Il punto ha creato tensioni all’interno dell’esecutivo, incendiando il consiglio dei ministri, e ha fatto sì che nella versione depositata e ora a disposizione dei parlamentari non fosse incluso alcun riferimento ai poteri della figura del commissario per la ricostruzione. Stabiliti, appunto, con l’articolo 1.

Di questo, accanto a un testo orfano che contiene soltanto il “titolo”, cioè “Commissario straordinario per la ricostruzione, il sostegno e la ripresa economica del territorio del Comune di Genova”, ne esistono varie bozze, in continua evoluzione. L’altra questione da affrontare è il ruolo del commissario per l’emergenza, il governatore Toti. Nell’ordinanza del capo della Protezione civile Angelo Borrelli sono inclusi alcuni poteri che riguardano la demolizione. La linea passata a Roma prevedeva di sfilare queste prerogative e farle confluire tra quelle del super commissario. Tanto che dalla presidenza del consiglio era arrivata alla Protezione civile l’indicazione di emendare - circostanza singolare - l’ordinanza del 22 agosto: «La priorità assoluta deve essere mettersi nelle condizioni di operare immediatamente una volta che l’area interessata dal crollo sarà interamente a disposizione - continua Rixi - per questa fase credo si debba andare in continuità, con la struttura commissariale già insediata e con il contributo di Autostrade». Per Rixi attendere il nuovo commissario non sarebbe positivo. «È naturale: ci vorrebbe tempo per ambientarsi, per comprendere la situazione.

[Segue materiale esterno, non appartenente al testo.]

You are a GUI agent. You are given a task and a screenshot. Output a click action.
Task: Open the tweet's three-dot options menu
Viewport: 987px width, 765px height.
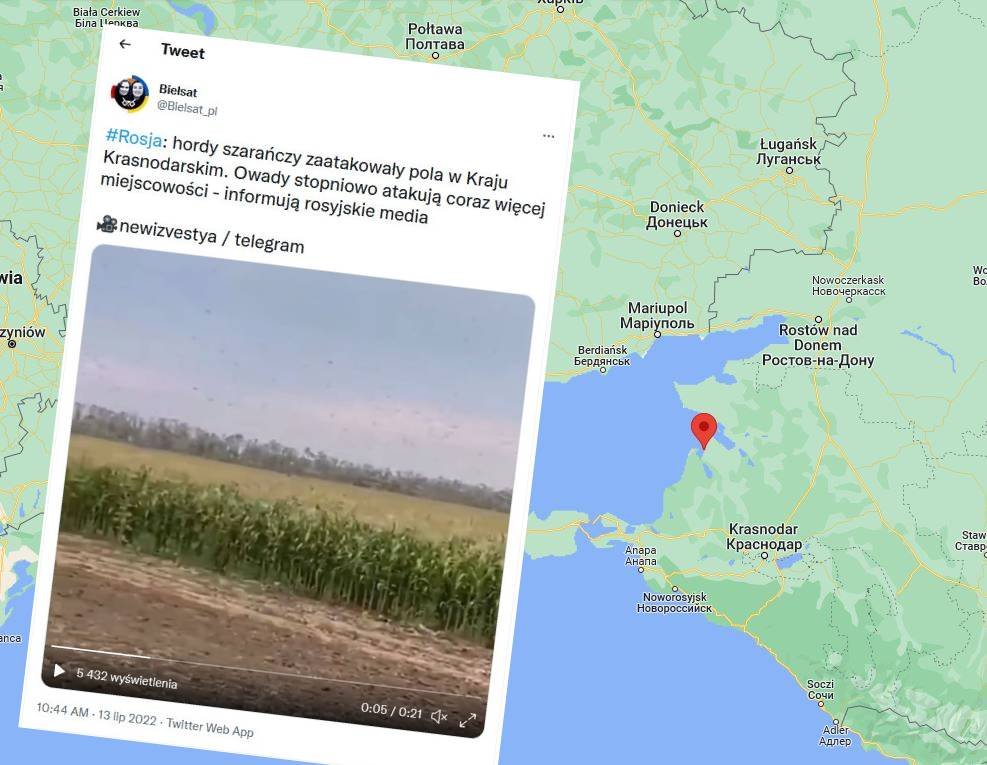point(548,136)
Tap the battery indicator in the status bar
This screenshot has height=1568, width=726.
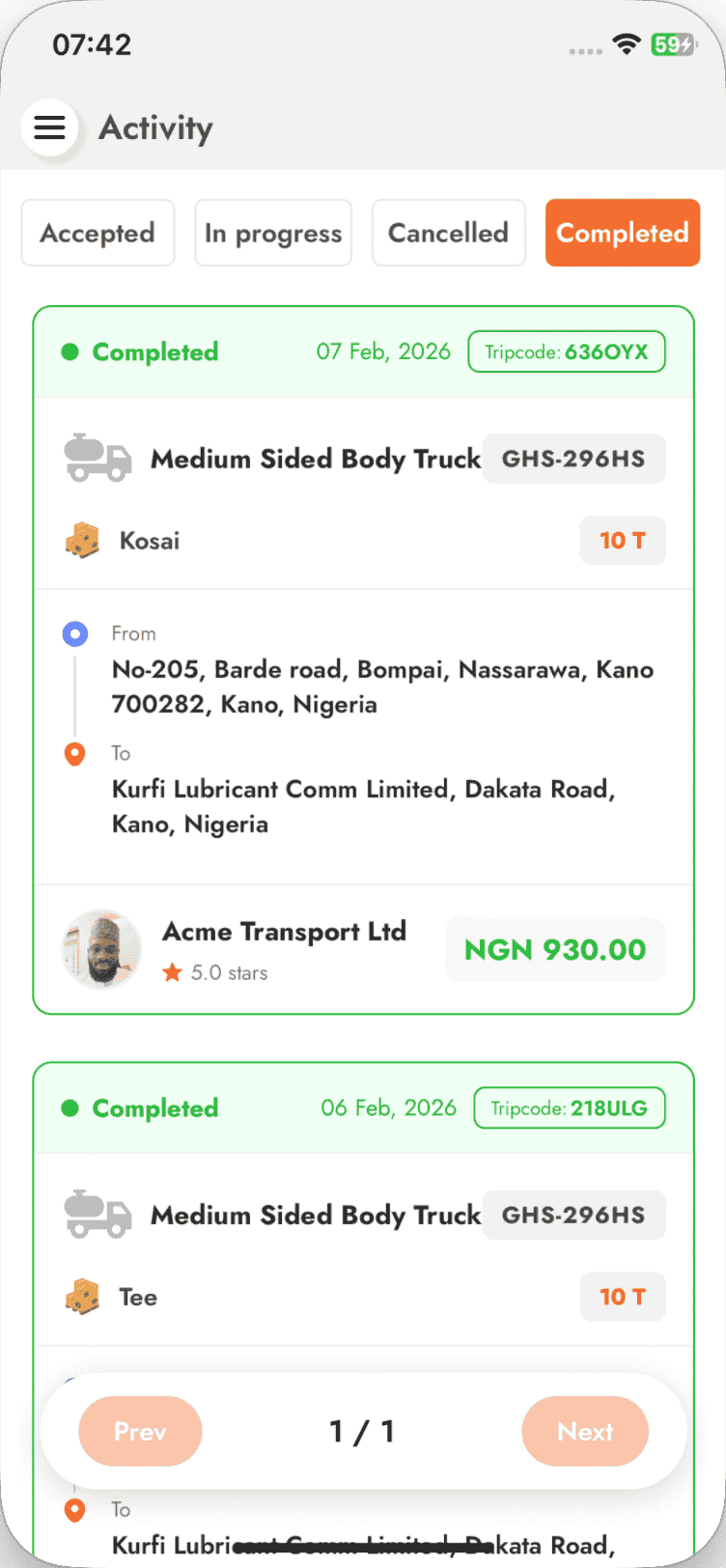[673, 44]
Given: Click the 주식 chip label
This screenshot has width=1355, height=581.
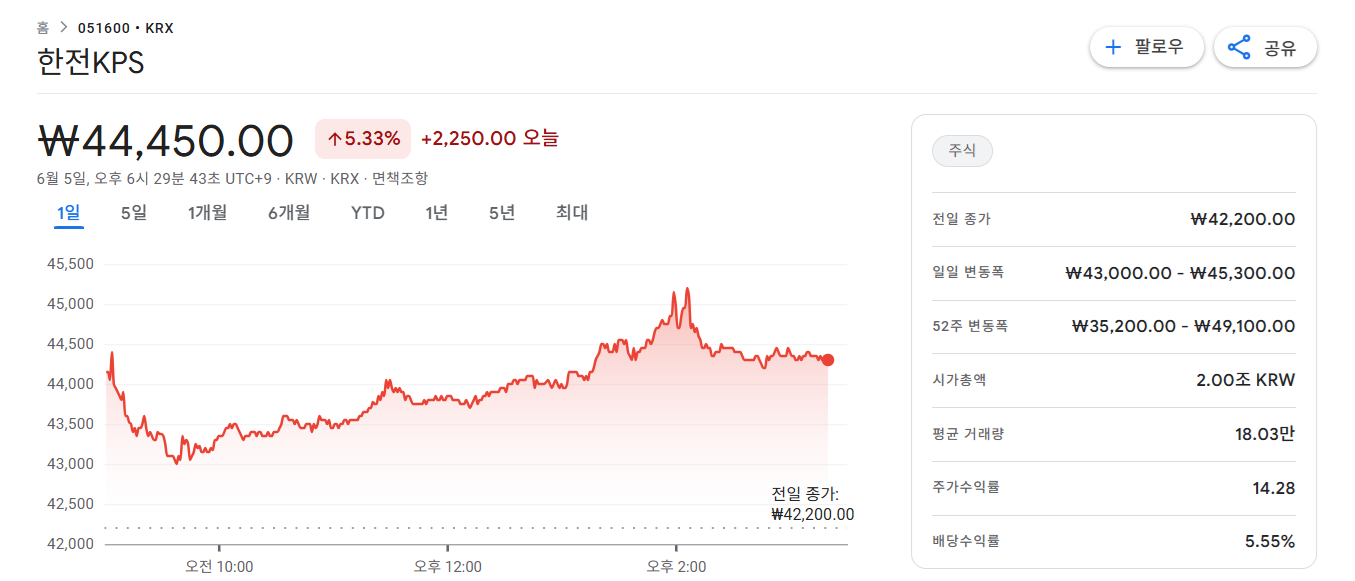Looking at the screenshot, I should coord(961,151).
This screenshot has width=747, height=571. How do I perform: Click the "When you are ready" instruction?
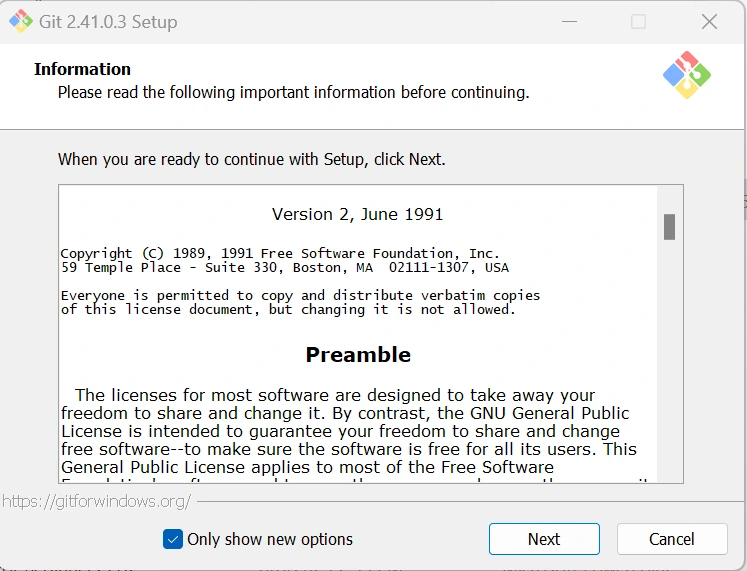click(x=251, y=159)
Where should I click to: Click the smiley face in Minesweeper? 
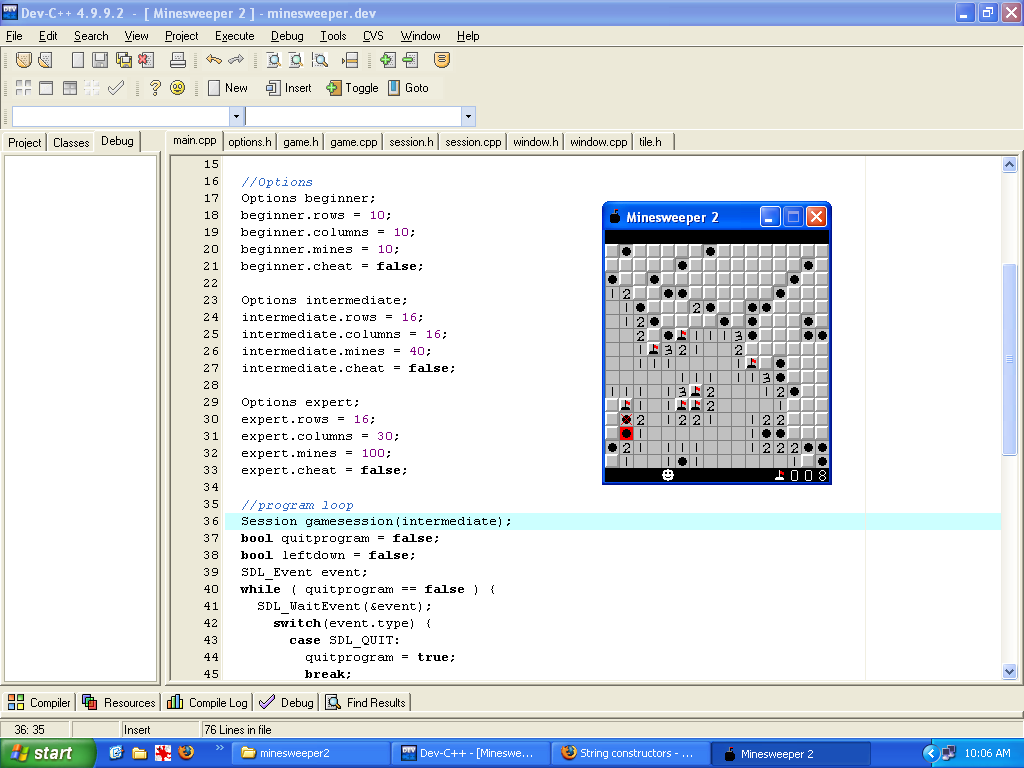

E di tempo non ne abbiamo. Tutt’altra partita è la ricostruzione, da cui ritengo che Autostrade debba restar fuori».

Ma il decreto-Genova nelle mani dei parlamentari è sotto tiro anche per ciò che non contiene, probabilmente a causa di un non eccelso lavoro di squadra del governo (e di un po’ di fretta): oltre al buio totale sulle operazioni di demolizione e ricostruzione, da inserire ci sono ad esempio il ricorso alla cassa integrazione per le imprese in difficoltà e maggiori contributi per l’autotrasporto. In un altro provvedimento - per ragioni tecniche - si attende il via libera ad assunzioni extra in Comune, Regione e società collegate. Una necessità assoluta agli occhi del Comune, per consentire ai servizi pubblici di reggere aspettando il nuovo ponte. In attesa di capire chi lo costruirà.